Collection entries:
'''
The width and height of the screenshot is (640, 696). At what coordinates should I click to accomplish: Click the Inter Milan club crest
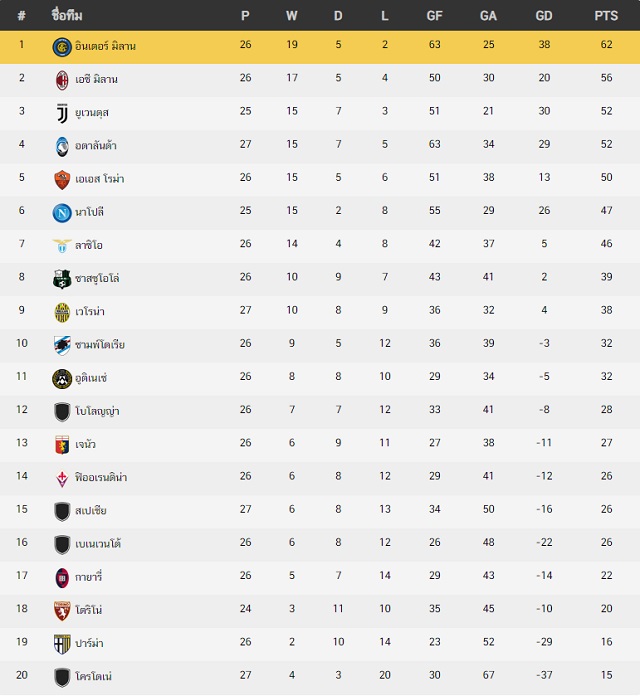point(62,47)
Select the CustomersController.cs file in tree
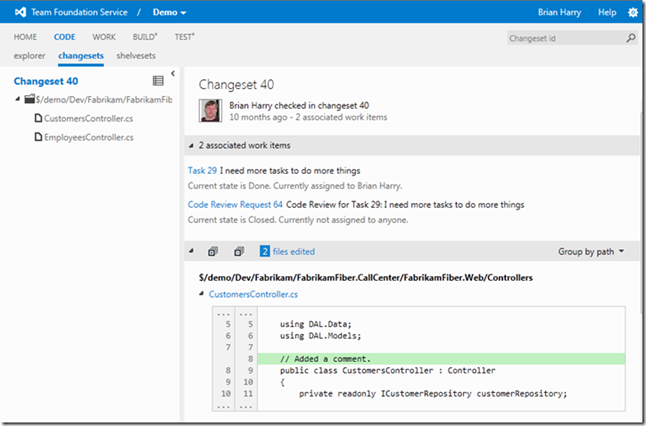This screenshot has height=426, width=646. tap(79, 119)
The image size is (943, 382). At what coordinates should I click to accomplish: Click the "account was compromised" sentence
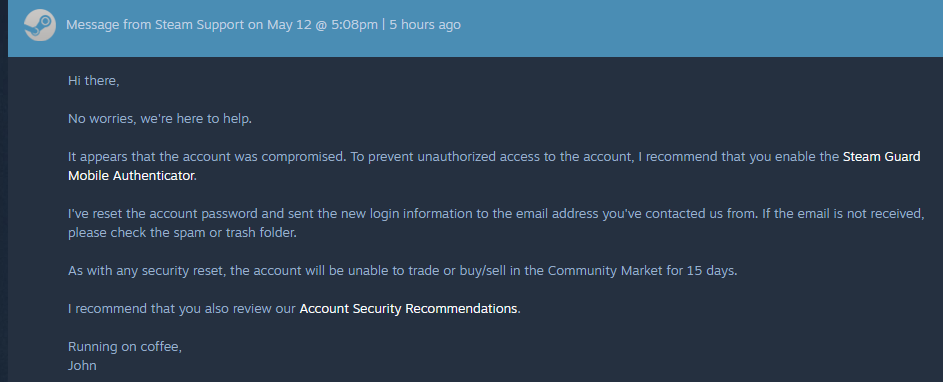click(207, 157)
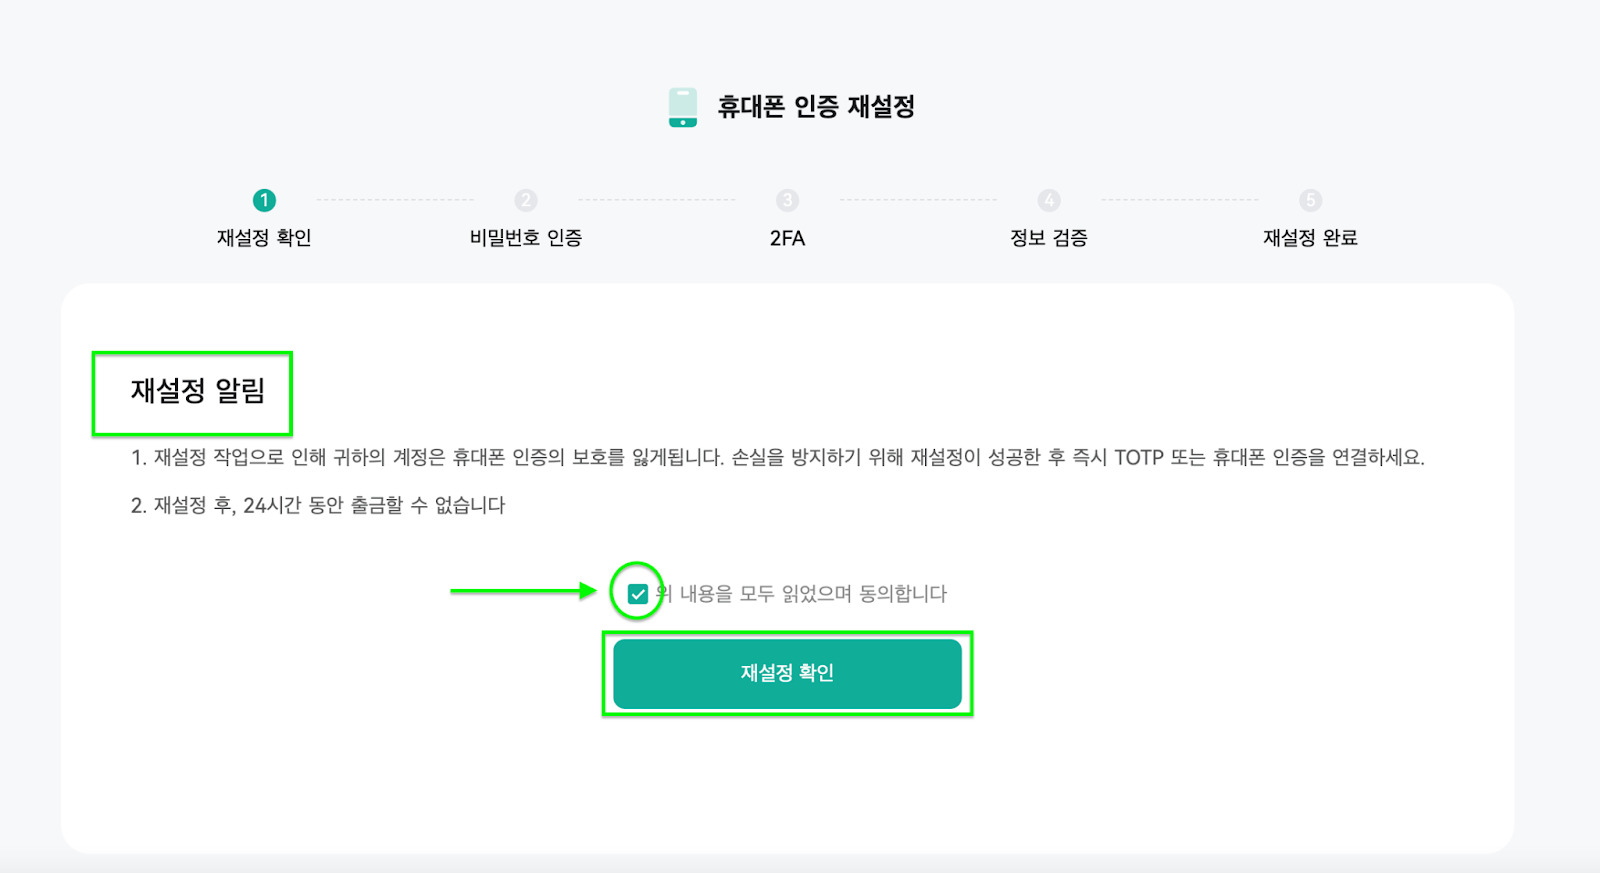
'''
▸ Exercise instructions
Write out all the entries word for word, but skip any images.

▸ Written reply
The width and height of the screenshot is (640, 696). At what coordinates should I click to accomplish: Click the Inter Milan club crest
point(62,47)
Select the CustomersController.cs file in tree
This screenshot has height=426, width=646. tap(79, 119)
The image size is (943, 382). At what coordinates should I click to accomplish: Click the "account was compromised" sentence
click(207, 157)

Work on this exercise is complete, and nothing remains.